* **Work to complete**: Repeat exactly, and only, the lines below starting at the line that contains "Task: Open the Upcoming Events page" and ending at the line that contains "996x669 pixels.", inclusive of both.

* **Records shown**:
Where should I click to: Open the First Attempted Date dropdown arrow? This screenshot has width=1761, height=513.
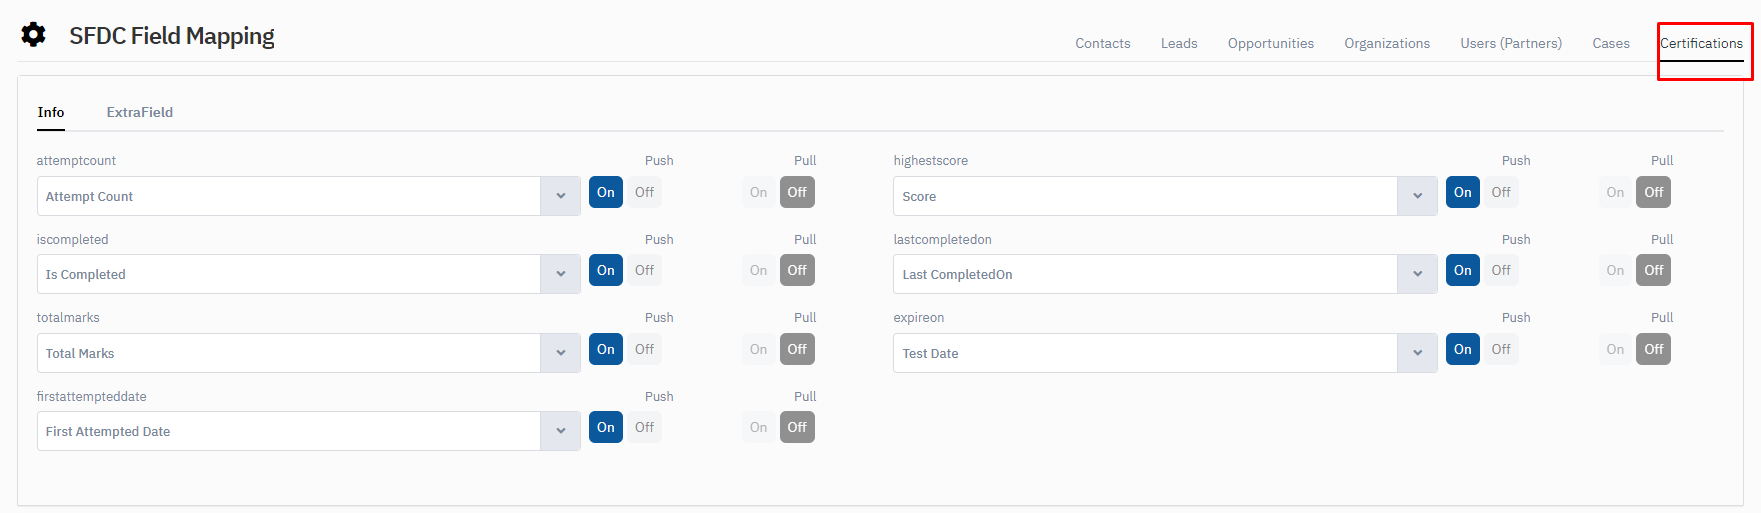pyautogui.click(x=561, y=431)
==
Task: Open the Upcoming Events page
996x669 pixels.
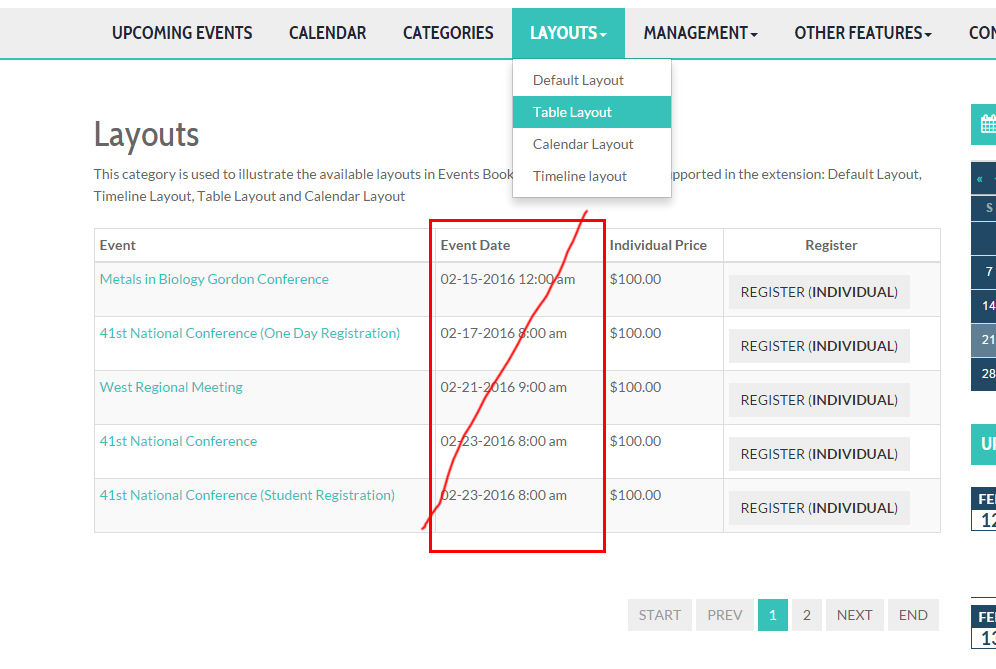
---
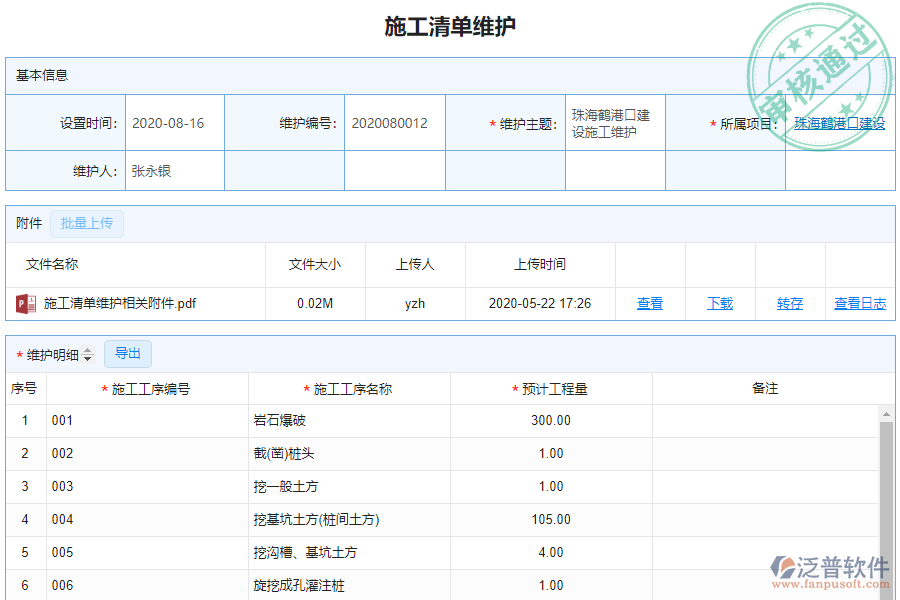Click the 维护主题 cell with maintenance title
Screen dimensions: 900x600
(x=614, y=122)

* **Answer section**:
Task: Open the Upcoming Events page
996x669 pixels.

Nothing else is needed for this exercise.